Alzheimer Brain Scans

Amyloid PET Scans for Alzheimer's Disease

Amyvid logo

Precision Imaging was the first radiology center in Maryland to offer and perform the new Amyvid brain PET scan. The Amyvid scan is the first FDA approved in vivo test for the detection of the β-amyloid plaques that are deposited in the brains of patients suffering from Alzheimer's disease. The FDA has subsequently approved two other PET scans for the detection of β-amyloid plaques: Neuraceq and Vizamyl. Precision Imaging uses the Amyvid and Neuraceq PET scans.

Neuraceq logo

The introduction of the Amyvid scan is an important breakthrough in the detection of Alzheimer's disease. Studies show that Amyvid is likely to detect the presence of β-amyloid plaques in the brain earlier and more accurately than any other brain imaging study —even before the patient develops any symptoms of Alzheimer's disease! Early and accurate diagnosis will be important in clinical efforts at slowing down the progression of this disease, and eventually in developing an effective treatment.

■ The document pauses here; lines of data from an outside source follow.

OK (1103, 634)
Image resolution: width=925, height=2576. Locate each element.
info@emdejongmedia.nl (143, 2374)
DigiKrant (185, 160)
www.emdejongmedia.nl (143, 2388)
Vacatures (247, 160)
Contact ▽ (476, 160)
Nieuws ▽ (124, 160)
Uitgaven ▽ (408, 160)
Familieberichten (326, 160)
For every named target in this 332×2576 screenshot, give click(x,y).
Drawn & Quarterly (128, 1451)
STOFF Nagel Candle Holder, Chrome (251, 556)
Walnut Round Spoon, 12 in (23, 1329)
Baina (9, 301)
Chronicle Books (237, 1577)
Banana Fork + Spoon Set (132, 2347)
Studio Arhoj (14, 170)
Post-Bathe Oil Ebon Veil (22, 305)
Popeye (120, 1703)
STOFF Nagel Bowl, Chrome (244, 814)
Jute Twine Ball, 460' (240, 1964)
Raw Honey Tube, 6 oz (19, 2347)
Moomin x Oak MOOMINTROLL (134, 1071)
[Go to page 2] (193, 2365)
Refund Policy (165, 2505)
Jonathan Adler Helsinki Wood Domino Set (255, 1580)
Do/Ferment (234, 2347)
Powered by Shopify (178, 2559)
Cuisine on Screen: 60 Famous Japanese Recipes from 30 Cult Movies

Why Choose Precision Imaging?

In June 2012 Precision Imaging performed the first clinical Amyvid brain PET scan in the state of Maryland. This "first" for Precision Imaging reflects our determination to pursue cutting-edge medical technology and bring it to clinical practice --right here, locally, in Montgomery county, Maryland.

As part of our involvement in medical research studies on Alzheimer's Disease, we have performed many a dozen amyloid brain PET scans with the radiotracers Amyvid (florbetapir) and now also Neuraceq (florbetaben). Florbetapir was acquired by the Eli Lilly pharmaceutical company in 2010, and was recently approved by the FDA for clinical use in patients, under the trade name Amyvid. Amyvid and Neuraceq are the two main FDA-approved studies for in-vivo detection of β-amyloid neuritic plaques in the brain --one of the hallmarks of Alzheimer's Disease.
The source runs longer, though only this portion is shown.